Awareness of renal disease in scleroderma dates back many years. The revered physician William Osler noted in 1892 that patients with scleroderma were “apt to succumb to pulmonary complaints or to nephritis.”1 Awareness of the condition increased in 1952 with a case report of three patients appearing in The Lancet.2 More case reports and limited reviews of the topic were published, but the disease’s causes, incidence and disease course were not well characterized.
Once such case report from 1960 noted the aggressive, fulminant presentation of scleroderma renal crisis: “The hypertension is rapidly followed by retinopathy, cardiac failure, convulsions, profound oliguria and uraemia.
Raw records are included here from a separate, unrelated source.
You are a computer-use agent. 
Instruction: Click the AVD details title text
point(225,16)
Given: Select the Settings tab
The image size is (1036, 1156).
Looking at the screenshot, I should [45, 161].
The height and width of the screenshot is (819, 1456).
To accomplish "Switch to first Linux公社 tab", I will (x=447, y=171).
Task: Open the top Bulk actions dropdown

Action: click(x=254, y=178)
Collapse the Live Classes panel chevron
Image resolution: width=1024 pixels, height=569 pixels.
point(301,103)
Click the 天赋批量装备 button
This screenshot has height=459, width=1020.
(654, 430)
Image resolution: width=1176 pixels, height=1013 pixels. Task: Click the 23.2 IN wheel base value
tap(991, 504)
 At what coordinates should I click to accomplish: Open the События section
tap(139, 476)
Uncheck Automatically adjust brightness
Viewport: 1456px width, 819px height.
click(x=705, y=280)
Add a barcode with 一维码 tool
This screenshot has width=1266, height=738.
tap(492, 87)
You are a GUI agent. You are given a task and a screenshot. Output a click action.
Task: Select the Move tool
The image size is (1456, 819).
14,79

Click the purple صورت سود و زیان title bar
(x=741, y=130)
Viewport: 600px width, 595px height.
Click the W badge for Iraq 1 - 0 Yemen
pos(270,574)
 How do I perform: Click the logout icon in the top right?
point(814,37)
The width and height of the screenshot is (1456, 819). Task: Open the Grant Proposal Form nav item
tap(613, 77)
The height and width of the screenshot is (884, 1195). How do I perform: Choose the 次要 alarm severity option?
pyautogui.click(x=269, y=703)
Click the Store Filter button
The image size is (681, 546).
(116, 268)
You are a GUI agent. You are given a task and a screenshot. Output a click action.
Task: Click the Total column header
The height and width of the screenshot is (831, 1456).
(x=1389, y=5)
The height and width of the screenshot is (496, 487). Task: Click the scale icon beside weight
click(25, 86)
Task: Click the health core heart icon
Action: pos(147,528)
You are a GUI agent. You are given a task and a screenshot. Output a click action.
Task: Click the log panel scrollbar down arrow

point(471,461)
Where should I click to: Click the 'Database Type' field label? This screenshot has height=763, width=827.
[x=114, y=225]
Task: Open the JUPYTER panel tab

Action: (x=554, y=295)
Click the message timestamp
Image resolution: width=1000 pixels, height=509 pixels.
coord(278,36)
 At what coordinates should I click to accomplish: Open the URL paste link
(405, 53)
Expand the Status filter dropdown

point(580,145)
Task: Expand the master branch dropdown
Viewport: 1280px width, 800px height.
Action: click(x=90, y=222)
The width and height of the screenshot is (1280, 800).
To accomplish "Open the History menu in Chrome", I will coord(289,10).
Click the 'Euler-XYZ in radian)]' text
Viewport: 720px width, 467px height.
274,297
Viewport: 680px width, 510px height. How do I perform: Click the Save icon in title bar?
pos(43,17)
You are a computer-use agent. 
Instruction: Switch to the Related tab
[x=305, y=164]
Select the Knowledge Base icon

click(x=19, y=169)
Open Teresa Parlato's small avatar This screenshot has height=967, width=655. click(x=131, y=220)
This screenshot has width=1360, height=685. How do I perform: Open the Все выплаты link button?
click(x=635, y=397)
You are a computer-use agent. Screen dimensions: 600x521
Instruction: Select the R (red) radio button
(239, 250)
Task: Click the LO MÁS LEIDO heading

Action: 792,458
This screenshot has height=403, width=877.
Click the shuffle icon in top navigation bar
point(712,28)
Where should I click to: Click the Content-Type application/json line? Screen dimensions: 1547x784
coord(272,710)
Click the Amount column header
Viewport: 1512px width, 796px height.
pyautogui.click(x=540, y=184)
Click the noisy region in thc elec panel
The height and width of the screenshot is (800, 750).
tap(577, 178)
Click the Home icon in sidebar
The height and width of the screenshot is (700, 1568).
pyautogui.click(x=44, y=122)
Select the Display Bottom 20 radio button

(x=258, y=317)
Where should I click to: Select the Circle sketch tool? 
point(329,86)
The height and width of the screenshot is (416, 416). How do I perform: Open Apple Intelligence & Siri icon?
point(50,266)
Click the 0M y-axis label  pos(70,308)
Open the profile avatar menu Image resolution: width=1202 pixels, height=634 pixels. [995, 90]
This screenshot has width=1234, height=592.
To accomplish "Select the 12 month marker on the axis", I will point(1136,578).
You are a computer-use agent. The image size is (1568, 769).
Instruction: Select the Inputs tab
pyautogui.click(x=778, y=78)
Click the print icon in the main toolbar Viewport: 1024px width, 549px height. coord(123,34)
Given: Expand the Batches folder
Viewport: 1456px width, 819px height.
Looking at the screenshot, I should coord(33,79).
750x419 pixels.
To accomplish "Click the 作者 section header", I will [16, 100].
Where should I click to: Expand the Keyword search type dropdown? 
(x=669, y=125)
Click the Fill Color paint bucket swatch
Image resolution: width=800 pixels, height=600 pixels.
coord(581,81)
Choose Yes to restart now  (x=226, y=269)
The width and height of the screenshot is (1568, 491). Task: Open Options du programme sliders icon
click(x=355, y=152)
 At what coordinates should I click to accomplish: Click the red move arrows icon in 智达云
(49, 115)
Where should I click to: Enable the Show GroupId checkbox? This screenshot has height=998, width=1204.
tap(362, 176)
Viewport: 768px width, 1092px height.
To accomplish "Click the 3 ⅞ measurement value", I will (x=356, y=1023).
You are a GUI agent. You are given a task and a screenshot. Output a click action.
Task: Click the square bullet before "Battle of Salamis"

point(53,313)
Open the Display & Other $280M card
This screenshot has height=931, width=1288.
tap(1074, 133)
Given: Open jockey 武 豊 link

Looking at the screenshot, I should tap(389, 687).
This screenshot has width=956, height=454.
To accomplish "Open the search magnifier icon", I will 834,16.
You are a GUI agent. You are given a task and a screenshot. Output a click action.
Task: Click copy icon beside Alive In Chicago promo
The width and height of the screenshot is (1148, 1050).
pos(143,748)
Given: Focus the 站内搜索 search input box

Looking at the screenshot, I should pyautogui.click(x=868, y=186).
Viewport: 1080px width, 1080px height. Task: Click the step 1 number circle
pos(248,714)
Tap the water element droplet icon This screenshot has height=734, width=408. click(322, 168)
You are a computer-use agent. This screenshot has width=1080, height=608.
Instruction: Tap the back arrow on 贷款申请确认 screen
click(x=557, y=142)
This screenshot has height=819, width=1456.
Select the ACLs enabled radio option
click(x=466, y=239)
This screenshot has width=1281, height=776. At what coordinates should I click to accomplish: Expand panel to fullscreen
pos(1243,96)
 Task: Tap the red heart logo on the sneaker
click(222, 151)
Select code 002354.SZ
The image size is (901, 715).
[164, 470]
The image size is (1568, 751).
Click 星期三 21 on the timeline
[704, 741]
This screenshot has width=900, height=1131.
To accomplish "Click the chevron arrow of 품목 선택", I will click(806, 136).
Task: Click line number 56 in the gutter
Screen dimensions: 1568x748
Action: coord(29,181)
The progression of the disease from the appearance of hypertension to death is usually so rapid that there is little time for clinical evidence of renal disease to become fully apparent.”1 The disease was almost always fatal, until the first reported successful nephrectomy followed by renal transplant in 1970.3
In 1974, a seminal paper on scleroderma and renal disease appeared, a clinicopathological review of 210 patients with scleroderma seen over the previous 20 years. The detailed 46-page report included thorough case studies, clinical evaluations, renal blood flow measures, such lab analyses as renin, treatment outcomes and information about renal histopathology. The writers also hypothesized about the pathogenic role of renin release in scleroderma renal crisis.4
The research team, headed by E. Carwile LeRoy, MD, found evidence of some type of renal involvement in 45% of scleroderma patients, lumping together such markers as proteinuria, hypertension and azotemia. Some of these patients had only low-level, asymptomatic renal disease. Critically, the team reported that the syndrome of malignant hypertension (scleroderma renal crisis), characterized by rapidly progressive renal damage, occurred in 7% of their patients and was fatal in 12 out of these 15 cases. For all patients, scleroderma renal crisis was the leading cause of death.4
Hendricks H. Whitman III, MD, FACP, an assistant professor of medicine at Weill Cornell Medical College, New York City, notes, “In those days, if scleroderma patients became hypertensive and their kidneys began to be damaged, that’s what actually killed them. Scleroderma patients had about a 50% mortality in 10 years. And almost all of them died from hypertension or renal failure.”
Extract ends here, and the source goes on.